WHAT THE TASK ASKS
Every line from the one containing "The image size is (876, 624)." to the one containing "The width and height of the screenshot is (1010, 840)." in the records below, both included, must be set down exactly, and no other line.
========================================
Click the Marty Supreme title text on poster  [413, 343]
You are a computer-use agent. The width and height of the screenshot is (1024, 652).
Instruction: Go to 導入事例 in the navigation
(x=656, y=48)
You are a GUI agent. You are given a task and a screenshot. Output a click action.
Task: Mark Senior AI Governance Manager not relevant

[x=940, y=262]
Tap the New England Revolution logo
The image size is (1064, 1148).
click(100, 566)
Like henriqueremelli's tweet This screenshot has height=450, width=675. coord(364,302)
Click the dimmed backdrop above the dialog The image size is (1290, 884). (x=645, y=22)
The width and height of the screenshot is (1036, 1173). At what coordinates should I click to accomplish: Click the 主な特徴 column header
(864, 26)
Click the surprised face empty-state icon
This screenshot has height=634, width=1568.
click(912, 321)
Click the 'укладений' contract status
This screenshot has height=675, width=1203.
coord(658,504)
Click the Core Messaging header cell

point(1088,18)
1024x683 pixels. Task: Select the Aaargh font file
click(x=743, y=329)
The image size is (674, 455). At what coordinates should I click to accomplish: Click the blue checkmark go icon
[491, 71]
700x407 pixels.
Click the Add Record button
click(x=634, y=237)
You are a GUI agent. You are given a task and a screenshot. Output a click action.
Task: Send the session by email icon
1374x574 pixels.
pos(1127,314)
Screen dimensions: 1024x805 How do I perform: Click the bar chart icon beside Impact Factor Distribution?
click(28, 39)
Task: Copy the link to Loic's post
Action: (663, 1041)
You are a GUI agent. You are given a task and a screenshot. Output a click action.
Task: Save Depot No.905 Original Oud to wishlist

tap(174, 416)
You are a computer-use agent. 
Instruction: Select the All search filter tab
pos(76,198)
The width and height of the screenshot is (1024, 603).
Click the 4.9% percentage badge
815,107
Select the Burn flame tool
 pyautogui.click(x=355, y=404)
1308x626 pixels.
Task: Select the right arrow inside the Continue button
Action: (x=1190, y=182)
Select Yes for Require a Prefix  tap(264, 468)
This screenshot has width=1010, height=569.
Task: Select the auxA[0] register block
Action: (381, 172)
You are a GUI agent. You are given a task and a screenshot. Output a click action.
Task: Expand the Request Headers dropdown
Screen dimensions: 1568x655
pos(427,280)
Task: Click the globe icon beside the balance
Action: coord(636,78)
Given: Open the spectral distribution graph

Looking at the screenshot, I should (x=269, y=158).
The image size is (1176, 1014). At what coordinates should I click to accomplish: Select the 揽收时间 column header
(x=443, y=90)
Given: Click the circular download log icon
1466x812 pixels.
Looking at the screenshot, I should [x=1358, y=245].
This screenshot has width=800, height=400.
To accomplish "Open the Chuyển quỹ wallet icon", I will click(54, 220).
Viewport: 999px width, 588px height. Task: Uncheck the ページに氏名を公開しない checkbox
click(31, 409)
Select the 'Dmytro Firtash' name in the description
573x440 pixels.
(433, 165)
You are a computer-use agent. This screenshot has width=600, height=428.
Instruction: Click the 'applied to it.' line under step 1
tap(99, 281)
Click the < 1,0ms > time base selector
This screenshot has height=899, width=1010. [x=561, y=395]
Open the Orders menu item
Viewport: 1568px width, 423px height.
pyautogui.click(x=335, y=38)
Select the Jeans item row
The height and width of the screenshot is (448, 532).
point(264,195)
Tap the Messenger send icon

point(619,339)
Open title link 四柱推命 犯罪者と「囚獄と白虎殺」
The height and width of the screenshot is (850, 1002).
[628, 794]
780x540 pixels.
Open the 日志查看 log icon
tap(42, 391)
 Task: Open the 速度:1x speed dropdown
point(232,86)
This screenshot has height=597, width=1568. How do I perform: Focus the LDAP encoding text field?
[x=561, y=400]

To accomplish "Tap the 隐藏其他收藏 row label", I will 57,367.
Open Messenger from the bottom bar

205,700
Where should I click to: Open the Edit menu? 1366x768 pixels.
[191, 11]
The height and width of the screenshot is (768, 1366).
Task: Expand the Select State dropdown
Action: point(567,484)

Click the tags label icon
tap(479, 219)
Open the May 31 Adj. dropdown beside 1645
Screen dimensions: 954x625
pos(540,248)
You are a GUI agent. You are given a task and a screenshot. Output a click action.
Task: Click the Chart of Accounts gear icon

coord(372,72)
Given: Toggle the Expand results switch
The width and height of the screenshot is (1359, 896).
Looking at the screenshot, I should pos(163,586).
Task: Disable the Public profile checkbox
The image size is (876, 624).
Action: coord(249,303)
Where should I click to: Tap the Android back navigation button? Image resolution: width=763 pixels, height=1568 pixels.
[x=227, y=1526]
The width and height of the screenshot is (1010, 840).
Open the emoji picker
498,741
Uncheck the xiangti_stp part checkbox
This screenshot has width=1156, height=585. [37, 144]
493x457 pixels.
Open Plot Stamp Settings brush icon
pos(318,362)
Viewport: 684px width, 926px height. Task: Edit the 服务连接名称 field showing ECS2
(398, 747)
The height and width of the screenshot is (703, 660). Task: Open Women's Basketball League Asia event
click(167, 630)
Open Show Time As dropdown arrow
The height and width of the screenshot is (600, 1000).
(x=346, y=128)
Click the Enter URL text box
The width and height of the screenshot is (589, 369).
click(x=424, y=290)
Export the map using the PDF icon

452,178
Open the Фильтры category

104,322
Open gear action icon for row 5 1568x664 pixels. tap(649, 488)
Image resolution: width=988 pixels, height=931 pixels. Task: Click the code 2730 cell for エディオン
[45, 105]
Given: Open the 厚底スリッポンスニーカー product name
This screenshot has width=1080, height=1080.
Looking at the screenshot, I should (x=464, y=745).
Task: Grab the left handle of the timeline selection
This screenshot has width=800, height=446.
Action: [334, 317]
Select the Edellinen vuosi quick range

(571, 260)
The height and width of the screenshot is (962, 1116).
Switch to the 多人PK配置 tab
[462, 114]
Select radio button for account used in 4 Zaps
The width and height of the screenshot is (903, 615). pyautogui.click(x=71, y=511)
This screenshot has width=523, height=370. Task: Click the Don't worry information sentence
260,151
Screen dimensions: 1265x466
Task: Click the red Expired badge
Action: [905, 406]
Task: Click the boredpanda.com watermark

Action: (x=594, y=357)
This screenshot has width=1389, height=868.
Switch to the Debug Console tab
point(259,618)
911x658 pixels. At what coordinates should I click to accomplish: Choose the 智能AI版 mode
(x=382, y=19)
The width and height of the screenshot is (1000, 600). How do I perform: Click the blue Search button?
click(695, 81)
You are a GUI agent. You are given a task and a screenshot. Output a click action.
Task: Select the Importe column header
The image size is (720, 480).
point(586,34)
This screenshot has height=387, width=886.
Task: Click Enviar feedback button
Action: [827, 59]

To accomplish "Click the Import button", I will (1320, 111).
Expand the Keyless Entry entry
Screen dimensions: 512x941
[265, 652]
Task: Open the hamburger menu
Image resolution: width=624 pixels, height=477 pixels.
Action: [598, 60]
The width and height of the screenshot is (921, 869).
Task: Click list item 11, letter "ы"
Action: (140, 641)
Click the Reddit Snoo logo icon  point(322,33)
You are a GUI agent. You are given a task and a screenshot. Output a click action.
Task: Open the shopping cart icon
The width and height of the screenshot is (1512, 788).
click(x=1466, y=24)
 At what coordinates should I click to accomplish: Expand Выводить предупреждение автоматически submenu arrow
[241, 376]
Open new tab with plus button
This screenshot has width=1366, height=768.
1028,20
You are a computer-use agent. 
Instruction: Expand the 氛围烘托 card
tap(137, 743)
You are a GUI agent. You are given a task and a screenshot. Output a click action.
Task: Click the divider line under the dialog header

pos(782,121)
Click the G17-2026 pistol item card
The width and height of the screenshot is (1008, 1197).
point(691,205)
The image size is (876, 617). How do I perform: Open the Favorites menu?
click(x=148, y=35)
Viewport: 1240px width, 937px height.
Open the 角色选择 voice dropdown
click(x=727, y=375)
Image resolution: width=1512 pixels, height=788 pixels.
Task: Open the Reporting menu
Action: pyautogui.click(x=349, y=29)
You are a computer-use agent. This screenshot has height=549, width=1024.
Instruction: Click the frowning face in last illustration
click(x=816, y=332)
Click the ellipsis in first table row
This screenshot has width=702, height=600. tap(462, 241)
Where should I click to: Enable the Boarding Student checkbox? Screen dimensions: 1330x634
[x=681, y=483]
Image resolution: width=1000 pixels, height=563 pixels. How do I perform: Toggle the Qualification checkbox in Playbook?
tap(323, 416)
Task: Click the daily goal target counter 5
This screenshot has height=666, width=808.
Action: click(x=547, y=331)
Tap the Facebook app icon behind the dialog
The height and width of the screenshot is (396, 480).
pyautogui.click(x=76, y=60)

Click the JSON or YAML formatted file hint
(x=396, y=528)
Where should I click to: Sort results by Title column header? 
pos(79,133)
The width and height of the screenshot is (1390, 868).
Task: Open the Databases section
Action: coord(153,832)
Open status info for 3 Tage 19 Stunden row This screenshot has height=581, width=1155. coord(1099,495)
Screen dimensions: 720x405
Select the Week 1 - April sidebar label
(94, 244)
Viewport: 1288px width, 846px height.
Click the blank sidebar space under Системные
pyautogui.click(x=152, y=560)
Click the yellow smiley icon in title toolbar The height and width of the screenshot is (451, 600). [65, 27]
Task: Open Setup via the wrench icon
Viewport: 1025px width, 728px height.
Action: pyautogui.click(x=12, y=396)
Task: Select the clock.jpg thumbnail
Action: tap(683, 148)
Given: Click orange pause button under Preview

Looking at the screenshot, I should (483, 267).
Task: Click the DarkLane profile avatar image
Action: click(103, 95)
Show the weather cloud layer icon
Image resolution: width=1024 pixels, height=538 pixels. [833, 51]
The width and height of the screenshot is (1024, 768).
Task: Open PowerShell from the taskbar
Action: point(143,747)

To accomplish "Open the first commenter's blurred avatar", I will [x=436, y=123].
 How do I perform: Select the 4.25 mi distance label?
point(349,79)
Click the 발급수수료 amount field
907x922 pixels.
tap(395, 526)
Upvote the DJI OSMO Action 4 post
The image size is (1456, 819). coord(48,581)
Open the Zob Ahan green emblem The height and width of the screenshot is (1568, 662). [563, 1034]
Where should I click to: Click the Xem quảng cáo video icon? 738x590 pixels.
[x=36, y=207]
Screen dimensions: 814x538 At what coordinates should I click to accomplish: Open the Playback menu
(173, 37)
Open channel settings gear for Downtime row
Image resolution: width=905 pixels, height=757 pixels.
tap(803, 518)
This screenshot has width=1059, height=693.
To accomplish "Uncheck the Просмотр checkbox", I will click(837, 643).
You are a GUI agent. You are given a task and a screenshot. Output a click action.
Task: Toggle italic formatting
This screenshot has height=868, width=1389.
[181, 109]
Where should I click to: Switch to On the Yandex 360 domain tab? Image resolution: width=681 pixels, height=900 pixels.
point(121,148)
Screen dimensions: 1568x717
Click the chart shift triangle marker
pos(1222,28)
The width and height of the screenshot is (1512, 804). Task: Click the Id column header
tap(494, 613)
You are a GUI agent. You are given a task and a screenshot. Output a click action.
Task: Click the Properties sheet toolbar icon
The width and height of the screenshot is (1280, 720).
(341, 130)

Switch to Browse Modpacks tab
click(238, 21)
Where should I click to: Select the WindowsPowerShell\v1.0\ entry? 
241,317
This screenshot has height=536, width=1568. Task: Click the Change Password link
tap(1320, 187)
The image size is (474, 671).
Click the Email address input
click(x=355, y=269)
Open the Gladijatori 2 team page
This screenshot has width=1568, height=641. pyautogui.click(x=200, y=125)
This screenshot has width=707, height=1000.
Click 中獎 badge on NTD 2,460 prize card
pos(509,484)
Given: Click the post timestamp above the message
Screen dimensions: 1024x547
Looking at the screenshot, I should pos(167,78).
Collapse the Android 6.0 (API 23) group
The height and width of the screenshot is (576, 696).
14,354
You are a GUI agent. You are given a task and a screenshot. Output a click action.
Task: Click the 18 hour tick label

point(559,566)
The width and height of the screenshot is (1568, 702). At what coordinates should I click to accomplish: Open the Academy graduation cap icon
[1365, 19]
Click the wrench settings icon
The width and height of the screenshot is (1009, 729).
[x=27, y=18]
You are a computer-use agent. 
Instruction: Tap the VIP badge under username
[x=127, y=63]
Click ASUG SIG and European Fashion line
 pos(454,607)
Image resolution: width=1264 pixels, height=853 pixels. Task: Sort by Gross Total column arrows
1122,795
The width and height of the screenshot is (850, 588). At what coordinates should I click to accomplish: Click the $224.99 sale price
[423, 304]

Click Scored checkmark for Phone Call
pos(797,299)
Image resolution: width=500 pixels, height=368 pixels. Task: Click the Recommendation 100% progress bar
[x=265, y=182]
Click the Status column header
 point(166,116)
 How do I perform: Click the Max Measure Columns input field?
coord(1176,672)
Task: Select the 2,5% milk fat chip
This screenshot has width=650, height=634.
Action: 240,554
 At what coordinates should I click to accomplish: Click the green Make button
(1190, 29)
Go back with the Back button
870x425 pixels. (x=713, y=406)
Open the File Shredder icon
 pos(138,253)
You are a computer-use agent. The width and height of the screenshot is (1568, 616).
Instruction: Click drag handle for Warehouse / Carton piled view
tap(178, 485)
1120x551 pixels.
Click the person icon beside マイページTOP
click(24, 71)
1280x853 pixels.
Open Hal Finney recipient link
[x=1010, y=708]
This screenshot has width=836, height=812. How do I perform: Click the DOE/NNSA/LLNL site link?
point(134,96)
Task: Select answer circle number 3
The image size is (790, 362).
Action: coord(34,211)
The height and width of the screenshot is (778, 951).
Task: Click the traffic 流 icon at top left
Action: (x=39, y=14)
========================================
SOLUTION
The image size is (876, 624).
Action: coord(249,303)
Where should I click to: Tap the Android back navigation button? Image resolution: width=763 pixels, height=1568 pixels.
[x=227, y=1526]
The width and height of the screenshot is (1010, 840).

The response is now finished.